*Problem requirements*
The full set of entries has to be output exactly.

*Material shown*

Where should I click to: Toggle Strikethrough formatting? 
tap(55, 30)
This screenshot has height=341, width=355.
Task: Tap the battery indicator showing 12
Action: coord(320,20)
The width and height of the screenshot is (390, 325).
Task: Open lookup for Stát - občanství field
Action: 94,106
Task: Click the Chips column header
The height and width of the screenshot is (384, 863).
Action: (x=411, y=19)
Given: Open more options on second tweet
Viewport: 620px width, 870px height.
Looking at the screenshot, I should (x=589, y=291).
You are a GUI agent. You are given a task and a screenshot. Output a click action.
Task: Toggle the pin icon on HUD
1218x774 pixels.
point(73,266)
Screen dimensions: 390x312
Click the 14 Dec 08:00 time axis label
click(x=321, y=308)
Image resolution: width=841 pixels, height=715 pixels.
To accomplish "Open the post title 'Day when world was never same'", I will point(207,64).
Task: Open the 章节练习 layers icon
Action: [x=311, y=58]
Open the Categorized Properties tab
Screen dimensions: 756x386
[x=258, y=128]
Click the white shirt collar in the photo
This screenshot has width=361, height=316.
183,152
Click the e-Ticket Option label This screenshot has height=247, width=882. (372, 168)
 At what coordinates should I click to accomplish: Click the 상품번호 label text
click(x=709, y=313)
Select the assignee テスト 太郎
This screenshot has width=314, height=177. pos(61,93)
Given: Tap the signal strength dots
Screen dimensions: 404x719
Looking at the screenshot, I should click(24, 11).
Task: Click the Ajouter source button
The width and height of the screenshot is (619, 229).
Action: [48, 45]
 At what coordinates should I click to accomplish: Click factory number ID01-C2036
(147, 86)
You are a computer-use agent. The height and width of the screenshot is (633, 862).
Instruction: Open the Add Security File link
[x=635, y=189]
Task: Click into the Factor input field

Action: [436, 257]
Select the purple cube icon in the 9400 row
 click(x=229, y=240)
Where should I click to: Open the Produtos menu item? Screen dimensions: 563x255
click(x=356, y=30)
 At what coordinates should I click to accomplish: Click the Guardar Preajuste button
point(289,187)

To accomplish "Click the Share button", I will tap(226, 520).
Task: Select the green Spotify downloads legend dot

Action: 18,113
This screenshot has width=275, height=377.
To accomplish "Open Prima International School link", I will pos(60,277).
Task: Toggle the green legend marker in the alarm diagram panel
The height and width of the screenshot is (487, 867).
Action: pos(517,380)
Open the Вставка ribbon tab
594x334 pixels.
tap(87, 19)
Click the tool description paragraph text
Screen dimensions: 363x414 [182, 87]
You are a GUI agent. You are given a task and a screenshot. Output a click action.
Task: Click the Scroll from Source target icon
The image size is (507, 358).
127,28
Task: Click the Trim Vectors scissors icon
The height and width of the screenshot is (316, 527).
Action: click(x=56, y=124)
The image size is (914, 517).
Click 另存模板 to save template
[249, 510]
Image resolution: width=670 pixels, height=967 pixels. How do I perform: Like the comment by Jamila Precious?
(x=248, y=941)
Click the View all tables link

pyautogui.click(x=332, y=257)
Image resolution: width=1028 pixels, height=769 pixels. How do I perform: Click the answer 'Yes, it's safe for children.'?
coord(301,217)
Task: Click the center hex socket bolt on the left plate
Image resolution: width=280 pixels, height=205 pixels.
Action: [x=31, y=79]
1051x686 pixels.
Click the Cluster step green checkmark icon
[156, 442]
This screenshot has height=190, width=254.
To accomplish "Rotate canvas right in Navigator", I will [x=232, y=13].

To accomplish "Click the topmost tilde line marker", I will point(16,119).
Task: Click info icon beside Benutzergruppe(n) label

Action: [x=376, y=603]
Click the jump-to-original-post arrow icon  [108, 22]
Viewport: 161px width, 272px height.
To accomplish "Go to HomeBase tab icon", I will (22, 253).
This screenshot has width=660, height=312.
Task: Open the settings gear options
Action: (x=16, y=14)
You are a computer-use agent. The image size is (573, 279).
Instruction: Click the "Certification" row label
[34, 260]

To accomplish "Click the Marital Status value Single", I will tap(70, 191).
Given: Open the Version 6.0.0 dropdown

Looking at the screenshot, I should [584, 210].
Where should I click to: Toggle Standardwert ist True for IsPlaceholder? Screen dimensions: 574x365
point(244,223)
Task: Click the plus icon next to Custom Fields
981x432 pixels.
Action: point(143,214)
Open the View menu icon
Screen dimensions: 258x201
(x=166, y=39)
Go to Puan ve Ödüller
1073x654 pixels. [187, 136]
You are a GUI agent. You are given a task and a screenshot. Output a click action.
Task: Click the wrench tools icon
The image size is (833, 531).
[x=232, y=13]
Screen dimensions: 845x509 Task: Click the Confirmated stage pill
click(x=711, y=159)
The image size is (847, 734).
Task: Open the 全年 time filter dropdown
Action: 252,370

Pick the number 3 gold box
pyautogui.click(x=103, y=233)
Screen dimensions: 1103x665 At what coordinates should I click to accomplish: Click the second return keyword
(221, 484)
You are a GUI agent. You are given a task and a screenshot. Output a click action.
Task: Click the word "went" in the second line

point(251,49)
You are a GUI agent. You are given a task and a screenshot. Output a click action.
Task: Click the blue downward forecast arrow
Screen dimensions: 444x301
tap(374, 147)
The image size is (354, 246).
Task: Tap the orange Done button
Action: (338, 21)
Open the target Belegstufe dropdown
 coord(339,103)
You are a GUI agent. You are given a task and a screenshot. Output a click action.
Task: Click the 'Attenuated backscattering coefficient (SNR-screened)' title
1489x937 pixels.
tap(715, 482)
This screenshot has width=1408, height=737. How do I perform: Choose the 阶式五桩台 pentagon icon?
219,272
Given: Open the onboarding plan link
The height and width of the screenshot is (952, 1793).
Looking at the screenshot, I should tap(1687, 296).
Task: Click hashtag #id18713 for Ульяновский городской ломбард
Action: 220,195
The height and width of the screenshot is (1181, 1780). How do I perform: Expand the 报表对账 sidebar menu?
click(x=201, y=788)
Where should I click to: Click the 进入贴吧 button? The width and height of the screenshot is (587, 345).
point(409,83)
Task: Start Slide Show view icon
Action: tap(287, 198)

*Written answer*
Where should I click to: Toggle Strikethrough formatting? 
tap(55, 30)
This screenshot has height=341, width=355.
Task: Tap the battery indicator showing 12
Action: coord(320,20)
The width and height of the screenshot is (390, 325).
Task: Open lookup for Stát - občanství field
Action: 94,106
Task: Click the Chips column header
The height and width of the screenshot is (384, 863).
Action: (x=411, y=19)
Given: Open more options on second tweet
Viewport: 620px width, 870px height.
Looking at the screenshot, I should (x=589, y=291).
You are a GUI agent. You are given a task and a screenshot. Output a click action.
Task: Toggle the pin icon on HUD
1218x774 pixels.
point(73,266)
Screen dimensions: 390x312
Click the 14 Dec 08:00 time axis label
click(x=321, y=308)
Image resolution: width=841 pixels, height=715 pixels.
To accomplish "Open the post title 'Day when world was never same'", I will point(207,64).
Task: Open the 章节练习 layers icon
Action: [x=311, y=58]
Open the Categorized Properties tab
Screen dimensions: 756x386
[x=258, y=128]
Click the white shirt collar in the photo
This screenshot has width=361, height=316.
183,152
Click the e-Ticket Option label This screenshot has height=247, width=882. (372, 168)
 At what coordinates should I click to accomplish: Click the 상품번호 label text
click(x=709, y=313)
Select the assignee テスト 太郎
This screenshot has width=314, height=177. pos(61,93)
Given: Tap the signal strength dots
Screen dimensions: 404x719
Looking at the screenshot, I should click(24, 11).
Task: Click the Ajouter source button
The width and height of the screenshot is (619, 229).
Action: [48, 45]
 At what coordinates should I click to accomplish: Click factory number ID01-C2036
(147, 86)
You are a computer-use agent. The height and width of the screenshot is (633, 862).
Instruction: Open the Add Security File link
[x=635, y=189]
Task: Click into the Factor input field

Action: [436, 257]
Select the purple cube icon in the 9400 row
 click(x=229, y=240)
Where should I click to: Open the Produtos menu item? Screen dimensions: 563x255
click(x=356, y=30)
 At what coordinates should I click to accomplish: Click the Guardar Preajuste button
point(289,187)

To accomplish "Click the Share button", I will tap(226, 520).
Task: Select the green Spotify downloads legend dot

Action: 18,113
This screenshot has width=275, height=377.
To accomplish "Open Prima International School link", I will pos(60,277).
Task: Toggle the green legend marker in the alarm diagram panel
The height and width of the screenshot is (487, 867).
Action: pos(517,380)
Open the Вставка ribbon tab
594x334 pixels.
tap(87, 19)
Click the tool description paragraph text
Screen dimensions: 363x414 [182, 87]
You are a GUI agent. You are given a task and a screenshot. Output a click action.
Task: Click the Scroll from Source target icon
The image size is (507, 358).
127,28
Task: Click the Trim Vectors scissors icon
The height and width of the screenshot is (316, 527).
Action: click(x=56, y=124)
The image size is (914, 517).
Click 另存模板 to save template
[249, 510]
Image resolution: width=670 pixels, height=967 pixels. How do I perform: Like the comment by Jamila Precious?
(x=248, y=941)
Click the View all tables link

pyautogui.click(x=332, y=257)
Image resolution: width=1028 pixels, height=769 pixels. How do I perform: Click the answer 'Yes, it's safe for children.'?
coord(301,217)
Task: Click the center hex socket bolt on the left plate
Image resolution: width=280 pixels, height=205 pixels.
Action: [x=31, y=79]
1051x686 pixels.
Click the Cluster step green checkmark icon
[156, 442]
This screenshot has height=190, width=254.
To accomplish "Rotate canvas right in Navigator", I will [x=232, y=13].

To accomplish "Click the topmost tilde line marker", I will point(16,119).
Task: Click info icon beside Benutzergruppe(n) label

Action: [x=376, y=603]
Click the jump-to-original-post arrow icon  [108, 22]
Viewport: 161px width, 272px height.
To accomplish "Go to HomeBase tab icon", I will (22, 253).
This screenshot has width=660, height=312.
Task: Open the settings gear options
Action: (x=16, y=14)
You are a computer-use agent. The image size is (573, 279).
Instruction: Click the "Certification" row label
[34, 260]

To accomplish "Click the Marital Status value Single", I will tap(70, 191).
Given: Open the Version 6.0.0 dropdown

Looking at the screenshot, I should [584, 210].
Where should I click to: Toggle Standardwert ist True for IsPlaceholder? Screen dimensions: 574x365
point(244,223)
Task: Click the plus icon next to Custom Fields
981x432 pixels.
Action: point(143,214)
Open the View menu icon
Screen dimensions: 258x201
(x=166, y=39)
Go to Puan ve Ödüller
1073x654 pixels. [187, 136]
You are a GUI agent. You are given a task and a screenshot. Output a click action.
Task: Click the wrench tools icon
The image size is (833, 531).
[x=232, y=13]
Screen dimensions: 845x509 Task: Click the Confirmated stage pill
click(x=711, y=159)
The image size is (847, 734).
Task: Open the 全年 time filter dropdown
Action: 252,370

Pick the number 3 gold box
pyautogui.click(x=103, y=233)
Screen dimensions: 1103x665 At what coordinates should I click to accomplish: Click the second return keyword
(221, 484)
You are a GUI agent. You are given a task and a screenshot. Output a click action.
Task: Click the word "went" in the second line

point(251,49)
You are a GUI agent. You are given a task and a screenshot. Output a click action.
Task: Click the blue downward forecast arrow
Screen dimensions: 444x301
tap(374, 147)
The image size is (354, 246).
Task: Tap the orange Done button
Action: (338, 21)
Open the target Belegstufe dropdown
 coord(339,103)
You are a GUI agent. You are given a task and a screenshot. Output a click action.
Task: Click the 'Attenuated backscattering coefficient (SNR-screened)' title
1489x937 pixels.
tap(715, 482)
This screenshot has width=1408, height=737. How do I perform: Choose the 阶式五桩台 pentagon icon?
219,272
Given: Open the onboarding plan link
The height and width of the screenshot is (952, 1793).
Looking at the screenshot, I should tap(1687, 296).
Task: Click hashtag #id18713 for Ульяновский городской ломбард
Action: 220,195
The height and width of the screenshot is (1181, 1780). How do I perform: Expand the 报表对账 sidebar menu?
click(x=201, y=788)
Where should I click to: Click the 进入贴吧 button? The width and height of the screenshot is (587, 345).
point(409,83)
Task: Start Slide Show view icon
Action: tap(287, 198)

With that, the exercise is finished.